His accent had a playful quality to it. The way he over enunciated the spanish “oh” sound and finished with the hard “ee” like, “eat.” I couldn’t help it, I loved the kid right then and there. He seemed so proud and exuberant,so happy. I just didn’t quite know how to reply to that in the moment.
“Well be careful, bud!” I replied in a playful but judicious tone.
He lifted his head to smile again and went right back to his ruminations over the cigar. I continued on my way and he barely noticed.
…
This kid lives in my memory like a light house beacon. I will remember that moment for ever. I don’t know who he is, or who he became. I know nothing. I only remember the incredible contrast in that moment from his existence to mine.
I never stole anything when I was young. I’ve never been able to. My brother and sister both tried once or twice that I know, in that same young barely-know-anything age. Both did it to impress some friends that did it all the time and made a game of it. I never did though. Was it because I was such a good boy, or because I just didn’t have any friends?

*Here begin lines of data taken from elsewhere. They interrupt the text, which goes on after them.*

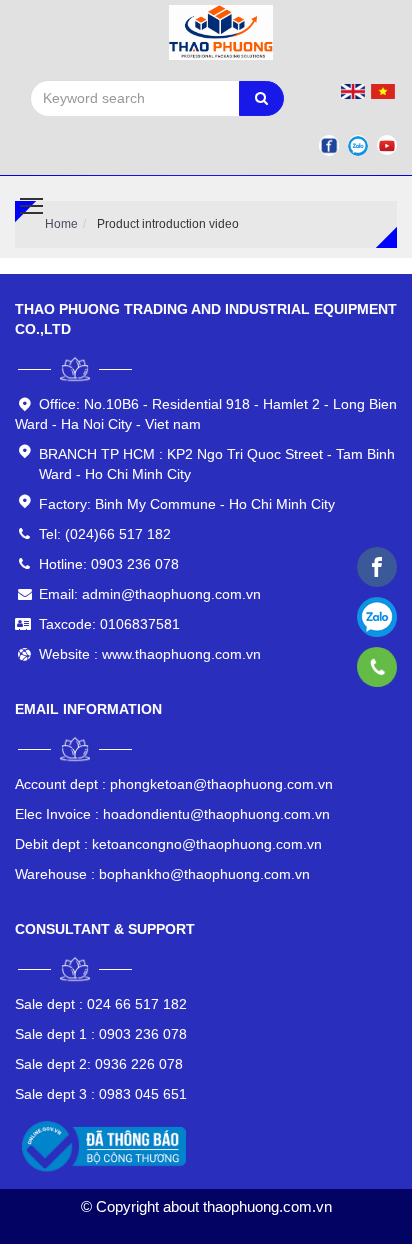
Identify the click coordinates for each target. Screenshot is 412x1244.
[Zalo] (358, 145)
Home (61, 224)
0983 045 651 (101, 1094)
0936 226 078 (99, 1064)
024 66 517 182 (101, 1004)
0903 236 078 (101, 1034)
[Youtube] (387, 145)
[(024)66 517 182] (377, 667)
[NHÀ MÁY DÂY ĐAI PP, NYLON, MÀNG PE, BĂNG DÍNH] (377, 567)
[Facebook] (329, 145)
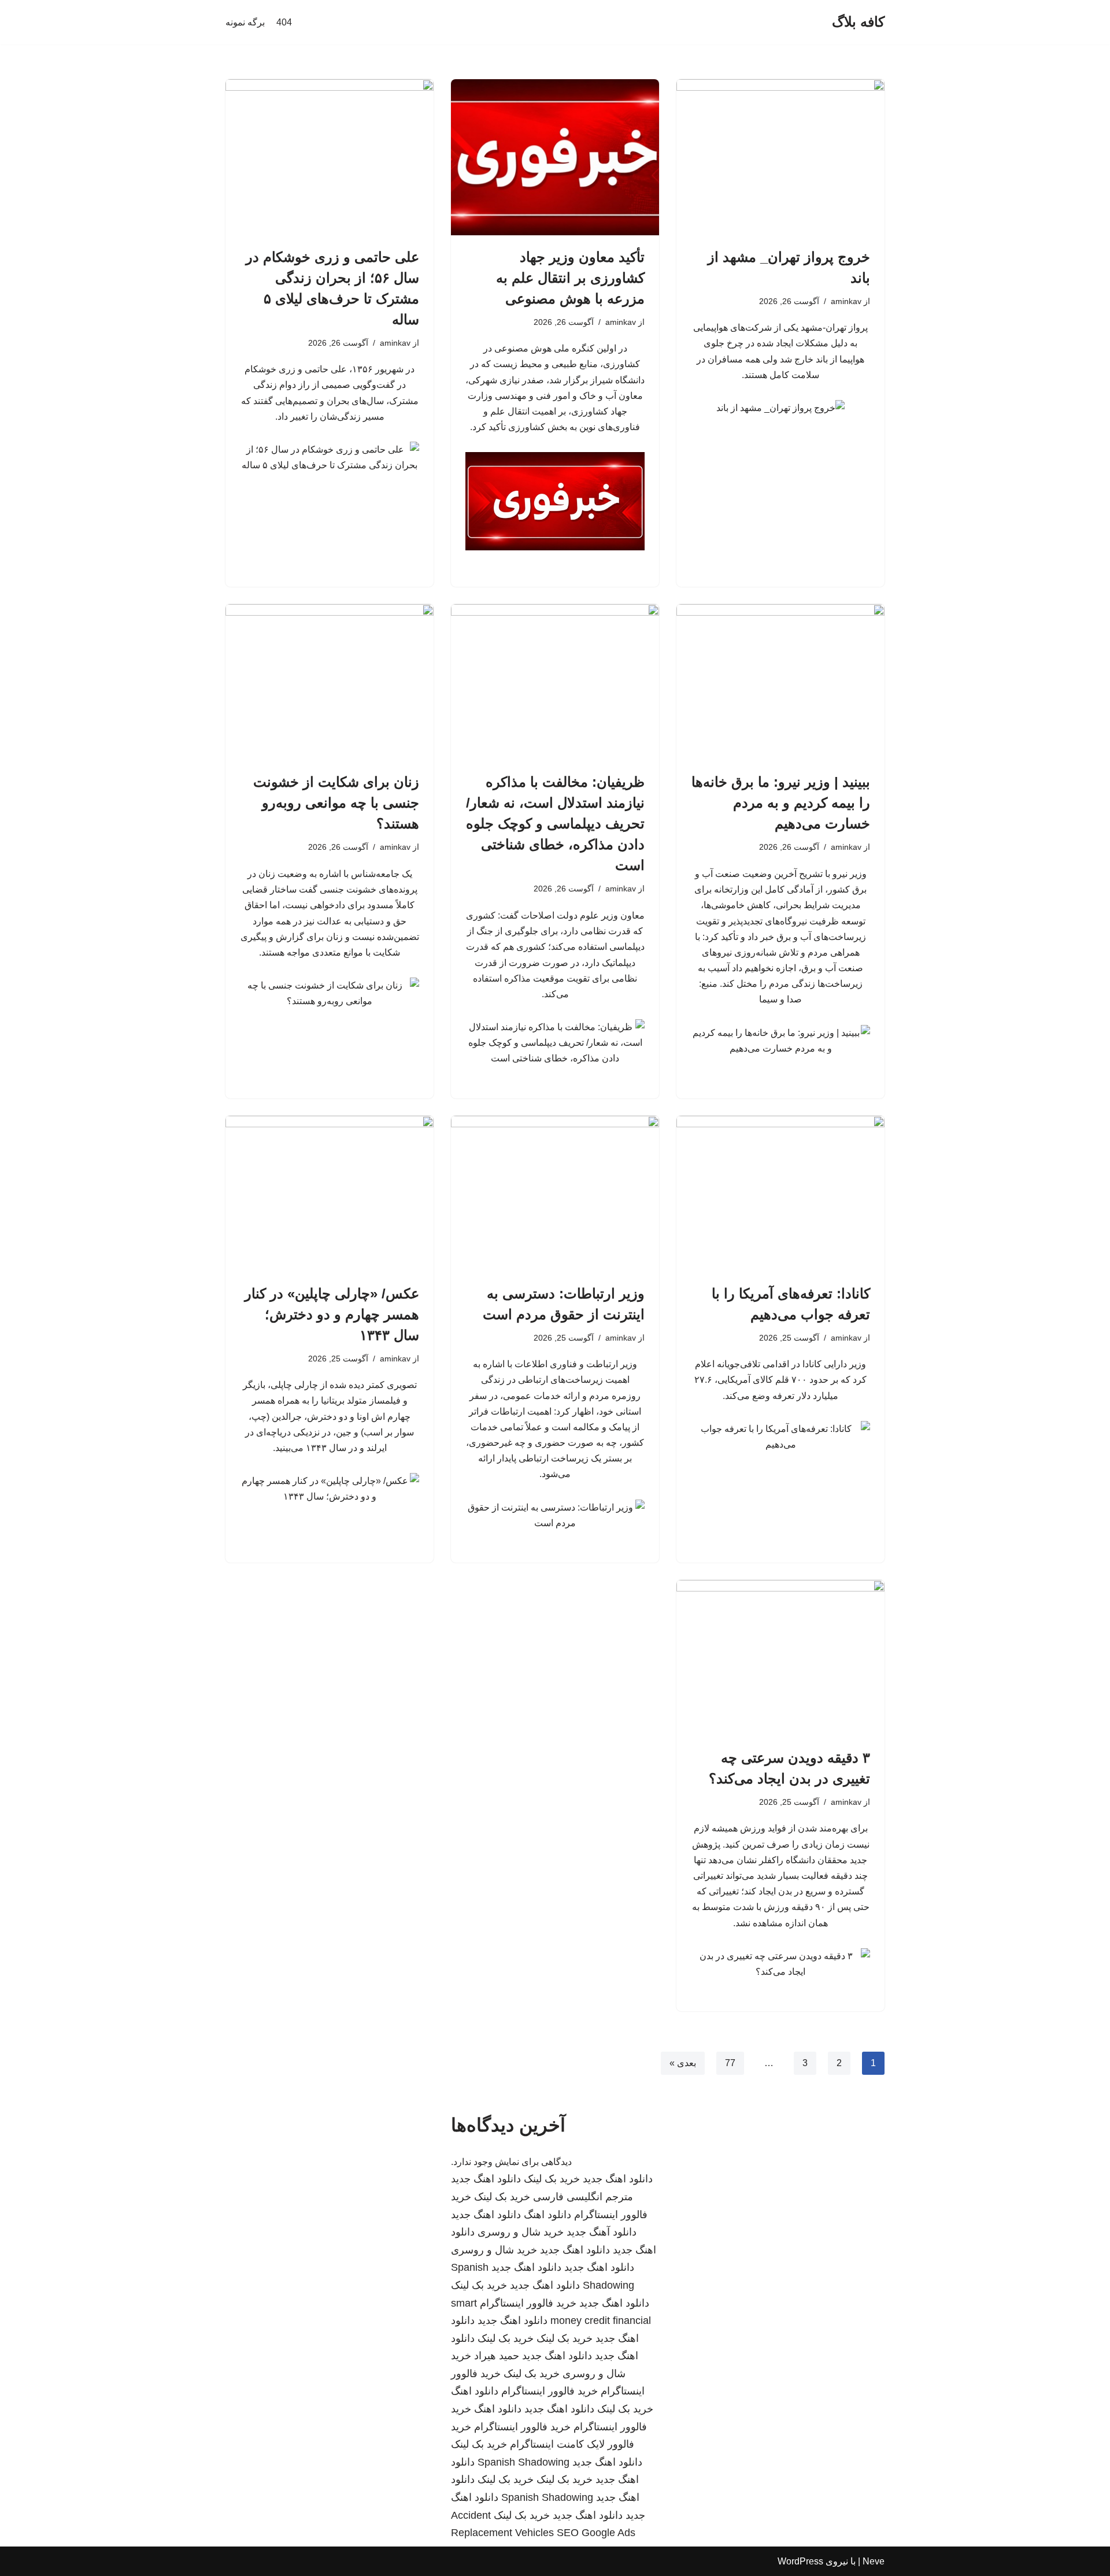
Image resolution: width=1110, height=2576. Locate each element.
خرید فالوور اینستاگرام (528, 2303)
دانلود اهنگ (547, 2214)
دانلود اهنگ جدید (618, 2179)
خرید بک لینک (552, 2179)
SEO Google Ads (596, 2532)
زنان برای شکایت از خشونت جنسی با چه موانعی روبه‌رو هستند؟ (336, 802)
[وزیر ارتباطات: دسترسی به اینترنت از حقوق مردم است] (555, 1194)
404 (284, 22)
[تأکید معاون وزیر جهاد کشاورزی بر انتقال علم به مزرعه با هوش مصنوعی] (555, 157)
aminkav (846, 301)
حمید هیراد (496, 2356)
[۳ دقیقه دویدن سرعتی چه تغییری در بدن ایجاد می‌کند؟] (780, 1658)
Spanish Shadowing (523, 2462)
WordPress (800, 2561)
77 (730, 2063)
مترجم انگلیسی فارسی (583, 2197)
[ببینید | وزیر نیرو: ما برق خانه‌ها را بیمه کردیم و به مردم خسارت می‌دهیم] (780, 682)
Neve (874, 2561)
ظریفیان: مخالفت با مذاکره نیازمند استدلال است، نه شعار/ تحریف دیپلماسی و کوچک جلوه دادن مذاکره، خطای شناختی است (555, 823)
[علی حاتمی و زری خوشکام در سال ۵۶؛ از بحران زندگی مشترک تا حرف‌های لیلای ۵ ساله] (329, 157)
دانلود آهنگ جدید (602, 2232)
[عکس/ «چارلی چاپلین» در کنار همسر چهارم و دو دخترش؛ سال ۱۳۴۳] (329, 1194)
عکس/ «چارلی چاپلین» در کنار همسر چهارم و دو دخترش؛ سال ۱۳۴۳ (332, 1314)
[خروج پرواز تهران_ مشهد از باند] (780, 157)
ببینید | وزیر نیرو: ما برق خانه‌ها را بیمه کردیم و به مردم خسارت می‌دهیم (780, 802)
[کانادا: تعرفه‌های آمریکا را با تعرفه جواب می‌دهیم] (780, 1194)
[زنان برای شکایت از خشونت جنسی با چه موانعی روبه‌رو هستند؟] (329, 682)
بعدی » (682, 2063)
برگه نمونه (245, 22)
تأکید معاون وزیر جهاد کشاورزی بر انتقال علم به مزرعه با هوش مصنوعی (570, 277)
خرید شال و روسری (521, 2232)
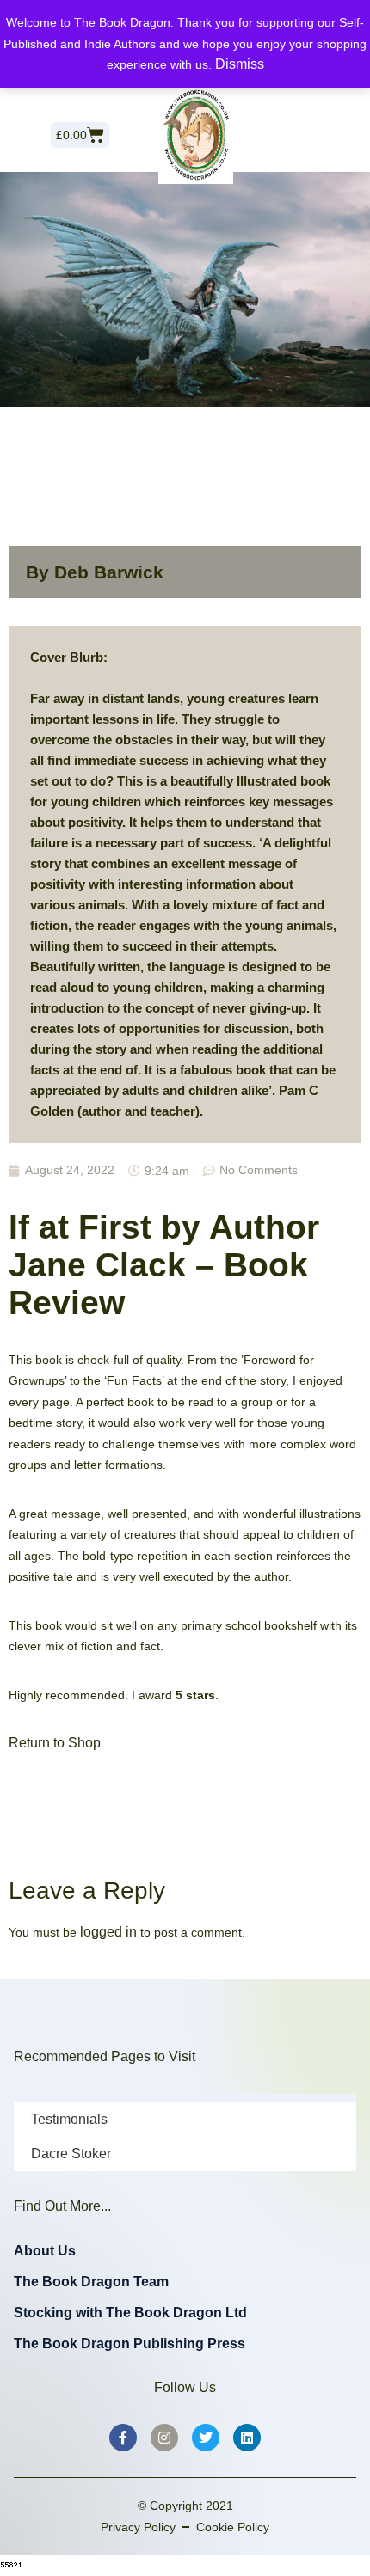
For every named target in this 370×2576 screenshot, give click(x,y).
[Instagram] (164, 2437)
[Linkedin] (247, 2437)
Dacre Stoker (71, 2153)
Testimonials (69, 2119)
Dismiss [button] (239, 64)
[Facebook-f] (123, 2437)
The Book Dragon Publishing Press (129, 2343)
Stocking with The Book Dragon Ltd (130, 2312)
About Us (45, 2250)
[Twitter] (205, 2437)
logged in (108, 1931)
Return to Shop (55, 1742)
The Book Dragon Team (91, 2281)
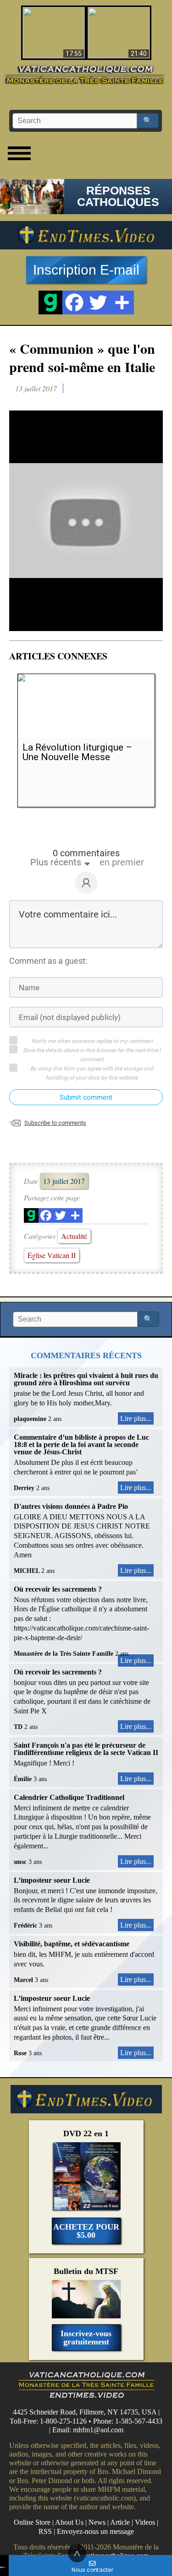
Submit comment (86, 1097)
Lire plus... (135, 1418)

Who cares that he lifted a novelty cigar from a tourist shop? I’m sure no one misses an un-smokable high priced tourist hook anyway. In moments like these, sometimes you truly catch a glimpse inside someone else. The kid is there alone. He didn’t even steal it to impress anyone, just himself. Have I ever wanted anything so much that I would steal for it? What is stealing anyway? Is taking something that was basically there to steal tourist’s money really stealing? It was practically not even a cigar, its quality would preclude anyone with even basic knowledge of cigars from trying it. Sure hes a child… ish, but he didn’t look stupid.
What was he thinking?
I’ll never know. I got on the bus and went about my business play acting a musician for the rest of the summer. I’ll never truly know why this kid has stayed in my memory for so long. I think that might be the point. I don’t know anything. I don’t know anyone. I don’t know what it’s like to be anyone else. I do know that the look on his face was so genuine that couldn’t possibly blame him for anything. I don’t know if I have ever been as excited as that kid’s face looked. That makes me envy him, the little Mexican kid and his stolen cigar.